The voice input means includes sound receiving means including a plurality of microphone arrays arranged to be separated from each other in order to receive user voice.
The configuration of the parallel microphone array audio input device shown in FIGS. 1 and 2 will be described below. As shown in FIG. 1, the two metal fittings 30a and 30b to which the microphones are attached are fixed at one end to the metal fitting 39 of the stand, and are parallel to each other at an arbitrary interval, for example, 37 cm, from the back through both shoulders. It has a length that extends beyond the mouth, and an arbitrary number of, for example, four microphones (total of eight microphones) are arranged at arbitrary intervals, for example, 3 cm intervals, on the left and right metal fittings. For vibration during travel, a shock absorber, for example, a shock absorber is placed under the two struts 42a and 42b, and a bracket that can move up and down is attached to the center of the bracket that connects the two struts. A mechanism that absorbs vertical vibrations, such as by inserting a spring, is used. Further, if necessary, horizontal vibrations are absorbed by inserting springs on the left and right sides of the vertically movable metal fitting. The height and width of the microphone stand and the position of the microphone can be adjusted for each user.
As shown in FIG. 2, the voice input unit includes parallel microphone arrays 30 a and 30 b, a microphone amplifier, and an ADC (analog / digital converter) 61.
The sound receiving means includes at least a plurality of microphones, and preferably a microphone array in which a large number of microphones are arranged in an array. The microphones are arranged at least apart from each other so that the vectors from the sound sources are different. More preferably, the microphones are disposed on both sides of the user. By being arranged on both sides of the user in this way, the user's voice input becomes easy and clear.

（発声位置推定手段と制御手段）
ＣＰＵ（中央演算処理装置）ボード６８は、ＣＰＵを搭載したボードからなり、発声位置推定手段および制御手段を含む。発声位置推定手段および制御手段は、ＣＰＵボード６８に接続される記憶装置６４を備える。
発声位置推定手段は、前記受音手段で受音したマルチチャネル音声データに基づきユーザの発声位置を推定し発声位置推定信号を出力する。
制御手段は、前記発声位置推定信号および前記補助操作信号に基づき前記駆動手段を制御する。
ＡＤＣ６１とＣＰＵボード６３はＵＳＢケーブル６８を介して接続し、マイクロフォンアンプおよびＡＤＣ６１の電源はＣＰＵボード６３から供給する。サンプリングレートは任意に設定でき、例えば８ｋＨｚとし、量子化ビット数は任意に設定でき、例えば１６ｂｉｔとする。処理精度を上げるときには、サンプリングレートおよび量子化ビット数を上げる。 (Speech position estimation means and control means)
The CPU (central processing unit) board 68 is a board on which a CPU is mounted, and includes an utterance position estimation unit and a control unit.

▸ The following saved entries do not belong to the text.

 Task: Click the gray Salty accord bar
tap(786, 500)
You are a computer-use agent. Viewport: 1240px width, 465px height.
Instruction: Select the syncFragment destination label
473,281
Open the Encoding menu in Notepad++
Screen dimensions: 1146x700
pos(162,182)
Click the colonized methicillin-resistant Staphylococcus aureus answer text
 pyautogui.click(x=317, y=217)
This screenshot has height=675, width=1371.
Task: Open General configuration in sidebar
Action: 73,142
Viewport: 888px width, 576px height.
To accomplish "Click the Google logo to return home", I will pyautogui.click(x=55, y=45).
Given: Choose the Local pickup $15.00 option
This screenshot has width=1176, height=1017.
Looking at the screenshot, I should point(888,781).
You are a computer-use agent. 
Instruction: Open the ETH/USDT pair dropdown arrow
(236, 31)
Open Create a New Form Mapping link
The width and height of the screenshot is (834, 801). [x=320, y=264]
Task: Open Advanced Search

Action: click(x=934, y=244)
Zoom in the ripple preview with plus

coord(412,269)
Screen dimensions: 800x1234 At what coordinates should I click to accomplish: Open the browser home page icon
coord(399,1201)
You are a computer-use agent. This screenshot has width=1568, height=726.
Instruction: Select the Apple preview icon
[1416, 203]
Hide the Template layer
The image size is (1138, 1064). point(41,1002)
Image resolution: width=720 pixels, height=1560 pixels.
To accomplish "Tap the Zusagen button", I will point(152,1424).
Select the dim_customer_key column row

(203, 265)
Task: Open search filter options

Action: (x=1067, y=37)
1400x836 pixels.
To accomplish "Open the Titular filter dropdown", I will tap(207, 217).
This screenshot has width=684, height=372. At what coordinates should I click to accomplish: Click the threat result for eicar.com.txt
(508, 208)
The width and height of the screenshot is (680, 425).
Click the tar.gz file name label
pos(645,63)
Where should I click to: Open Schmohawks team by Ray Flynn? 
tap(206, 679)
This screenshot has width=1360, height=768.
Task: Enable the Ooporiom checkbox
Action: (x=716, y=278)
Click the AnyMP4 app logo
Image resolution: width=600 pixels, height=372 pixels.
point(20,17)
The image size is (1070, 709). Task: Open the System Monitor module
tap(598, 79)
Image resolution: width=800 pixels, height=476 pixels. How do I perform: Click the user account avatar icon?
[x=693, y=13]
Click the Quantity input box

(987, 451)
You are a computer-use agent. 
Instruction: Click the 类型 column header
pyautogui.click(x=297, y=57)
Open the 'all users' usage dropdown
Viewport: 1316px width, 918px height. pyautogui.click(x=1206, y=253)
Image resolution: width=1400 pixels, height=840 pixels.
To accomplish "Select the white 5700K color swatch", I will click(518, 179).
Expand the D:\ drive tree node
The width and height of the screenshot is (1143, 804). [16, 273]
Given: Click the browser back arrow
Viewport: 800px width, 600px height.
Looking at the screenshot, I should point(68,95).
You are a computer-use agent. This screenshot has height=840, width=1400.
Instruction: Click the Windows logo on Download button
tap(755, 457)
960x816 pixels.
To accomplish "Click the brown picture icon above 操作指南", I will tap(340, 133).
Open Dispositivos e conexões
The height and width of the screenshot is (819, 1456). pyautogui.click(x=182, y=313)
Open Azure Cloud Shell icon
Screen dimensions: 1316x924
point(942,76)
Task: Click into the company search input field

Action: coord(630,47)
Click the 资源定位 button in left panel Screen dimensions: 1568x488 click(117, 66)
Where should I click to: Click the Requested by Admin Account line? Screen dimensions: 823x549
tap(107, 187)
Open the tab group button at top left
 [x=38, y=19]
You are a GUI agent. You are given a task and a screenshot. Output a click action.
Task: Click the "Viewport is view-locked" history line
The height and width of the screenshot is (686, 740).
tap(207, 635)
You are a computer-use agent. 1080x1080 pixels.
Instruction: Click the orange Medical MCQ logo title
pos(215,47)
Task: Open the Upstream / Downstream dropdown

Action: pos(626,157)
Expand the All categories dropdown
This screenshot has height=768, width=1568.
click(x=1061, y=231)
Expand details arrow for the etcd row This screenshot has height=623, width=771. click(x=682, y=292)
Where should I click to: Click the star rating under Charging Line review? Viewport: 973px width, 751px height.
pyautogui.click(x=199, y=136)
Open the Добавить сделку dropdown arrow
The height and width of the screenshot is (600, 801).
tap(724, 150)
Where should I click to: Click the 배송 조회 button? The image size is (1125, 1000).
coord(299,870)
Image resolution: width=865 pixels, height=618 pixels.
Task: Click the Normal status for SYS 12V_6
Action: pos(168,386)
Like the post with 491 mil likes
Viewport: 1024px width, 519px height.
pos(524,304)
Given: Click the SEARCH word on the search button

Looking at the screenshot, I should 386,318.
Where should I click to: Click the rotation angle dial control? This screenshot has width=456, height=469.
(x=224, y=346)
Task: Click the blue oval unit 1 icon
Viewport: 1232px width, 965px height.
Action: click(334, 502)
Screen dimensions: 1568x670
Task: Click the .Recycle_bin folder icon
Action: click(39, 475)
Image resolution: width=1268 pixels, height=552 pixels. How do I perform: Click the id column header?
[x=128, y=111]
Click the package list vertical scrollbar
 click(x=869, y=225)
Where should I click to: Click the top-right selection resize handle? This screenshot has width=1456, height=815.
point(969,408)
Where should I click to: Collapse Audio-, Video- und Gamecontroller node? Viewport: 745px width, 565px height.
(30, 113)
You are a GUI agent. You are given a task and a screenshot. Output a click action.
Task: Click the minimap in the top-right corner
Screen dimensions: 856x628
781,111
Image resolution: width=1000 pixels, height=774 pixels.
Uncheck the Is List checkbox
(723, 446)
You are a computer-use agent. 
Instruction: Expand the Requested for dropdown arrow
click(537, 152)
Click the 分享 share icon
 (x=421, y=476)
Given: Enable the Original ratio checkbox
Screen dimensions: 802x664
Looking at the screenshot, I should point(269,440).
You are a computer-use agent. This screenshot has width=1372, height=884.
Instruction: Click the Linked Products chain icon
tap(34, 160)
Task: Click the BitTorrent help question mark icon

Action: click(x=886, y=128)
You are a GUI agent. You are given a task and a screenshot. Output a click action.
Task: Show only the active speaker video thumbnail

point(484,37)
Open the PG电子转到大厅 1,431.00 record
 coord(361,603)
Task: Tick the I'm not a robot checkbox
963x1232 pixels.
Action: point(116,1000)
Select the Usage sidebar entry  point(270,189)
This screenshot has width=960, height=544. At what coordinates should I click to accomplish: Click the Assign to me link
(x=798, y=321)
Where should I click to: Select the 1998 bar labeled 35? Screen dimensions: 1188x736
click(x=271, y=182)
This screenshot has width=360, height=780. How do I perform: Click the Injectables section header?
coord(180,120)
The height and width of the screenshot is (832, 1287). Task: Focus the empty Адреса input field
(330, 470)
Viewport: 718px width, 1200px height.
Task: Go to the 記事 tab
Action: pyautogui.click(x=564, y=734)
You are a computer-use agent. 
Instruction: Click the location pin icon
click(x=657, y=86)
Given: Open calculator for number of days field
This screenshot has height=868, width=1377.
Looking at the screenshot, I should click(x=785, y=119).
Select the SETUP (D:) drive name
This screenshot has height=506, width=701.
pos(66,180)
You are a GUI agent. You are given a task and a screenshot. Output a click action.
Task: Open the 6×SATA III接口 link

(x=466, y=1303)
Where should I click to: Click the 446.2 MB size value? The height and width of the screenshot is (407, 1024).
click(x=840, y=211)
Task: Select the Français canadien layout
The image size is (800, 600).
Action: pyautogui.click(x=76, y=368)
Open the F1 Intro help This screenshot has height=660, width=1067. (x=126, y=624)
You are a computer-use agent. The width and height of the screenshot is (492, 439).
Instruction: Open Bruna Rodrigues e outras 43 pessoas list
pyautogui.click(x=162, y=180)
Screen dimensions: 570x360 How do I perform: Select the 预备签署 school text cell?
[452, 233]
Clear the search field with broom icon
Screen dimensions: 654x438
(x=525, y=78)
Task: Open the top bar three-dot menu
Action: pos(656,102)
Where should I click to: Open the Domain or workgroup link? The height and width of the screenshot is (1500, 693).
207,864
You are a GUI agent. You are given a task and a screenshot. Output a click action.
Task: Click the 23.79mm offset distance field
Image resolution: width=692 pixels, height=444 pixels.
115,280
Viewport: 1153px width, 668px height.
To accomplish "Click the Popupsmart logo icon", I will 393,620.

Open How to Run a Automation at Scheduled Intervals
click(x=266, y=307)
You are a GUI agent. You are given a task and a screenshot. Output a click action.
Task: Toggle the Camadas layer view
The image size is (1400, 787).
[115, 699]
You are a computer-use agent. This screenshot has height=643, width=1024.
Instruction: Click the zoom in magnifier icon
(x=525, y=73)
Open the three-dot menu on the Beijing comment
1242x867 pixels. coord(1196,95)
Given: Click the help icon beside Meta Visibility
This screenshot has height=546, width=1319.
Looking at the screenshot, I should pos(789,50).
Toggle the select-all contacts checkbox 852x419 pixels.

The utterance position estimation unit and the control unit include a storage device 64 connected to the CPU board 68.
The utterance position estimation means estimates the utterance position of the user based on the multi-channel sound data received by the sound reception means and outputs a utterance position estimation signal.
The control means controls the driving means based on the utterance position estimation signal and the auxiliary operation signal.
The ADC 61 and the CPU board 63 are connected via the USB cable 68, and the power of the microphone amplifier and the ADC 61 is supplied from the CPU board 63. The sampling rate can be arbitrarily set, for example, 8 kHz, and the number of quantization bits can be arbitrarily set, for example, 16 bits. When increasing the processing accuracy, the sampling rate and the number of quantization bits are increased.

（補助入力手段）
補助操作手段は、操作スイッチ６６で代表され、例えばジョイスティック（図示省略）からなる座標位置指定手段、および、緊急停止ボタン（図示省略）により補助操作信号を出力する。 (Auxiliary input means)
The auxiliary operation means is represented by an operation switch 66, and outputs an auxiliary operation signal by means of a coordinate position designation means comprising a joystick (not shown) and an emergency stop button (not shown), for example.

（画像表示手段）
画像表示手段は、ディスプレイ３１を有し、前記発声位置推定信号および車椅子の状態等を視覚的に示す。 (Image display means)
The image display means has a display 31 and visually indicates the utterance position estimation signal and the state of the wheelchair.

（駆動手段）
駆動手段は、駆動制御装置６５を備え、車椅子の車輪の駆動源である駆動モータ６７を駆動制御する。 (Driving means)
The drive means includes a drive control device 65 and drives and controls a drive motor 67 that is a drive source of the wheelchair wheel.

（発声位置推定）
上記発声位置推定手段による、複数の受音手段を備えた音声入力装置からの入力信号を用いた発声位置推定処理について、以下に説明する。
3次元空間中の任意の位置

に置かれた点音源から出力された音響信号を、3次元空間中の任意の位置

に配置されたＱ個のマイクロフォンで受音する。点音源と各マイクロフォン間の距離Ｒｑは次式で求められる。

点音源から各マイクロフォンまでの伝播時間τｑは、音速をｖとすると、次式で求められる。 (Voice location estimation)
The utterance position estimation process using the input signal from the voice input device having a plurality of sound receiving means by the utterance position estimation means will be described below.
Arbitrary position in 3D space

An acoustic signal output from a point sound source placed in

The sound is received by Q microphones arranged in the. The distance Rq between the point sound source and each microphone can be obtained by the following equation.

The propagation time τq from the point sound source to each microphone can be obtained by the following equation, where the speed of sound is v.

各マイクロフォンで受音した中心周波数ωの狭帯域信号の、点音源のそれに対する利得ｇｑは、一般的に、点音源とマイクロフォン間の距離Ｒｑと中心周波数ωの関数として定義される。

中心周波数ωの狭帯域信号に関する、点音源と各マイクロフォン間の伝達特性は、

と表される。そして、位置Ｐ０にある音源を表す位置ベクトルａ（ω，Ｐ０）を、次式のように、狭帯域信号に関する、点音源と各マイクロフォン間の伝達特性を要素とする複素ベクトルとして定義する。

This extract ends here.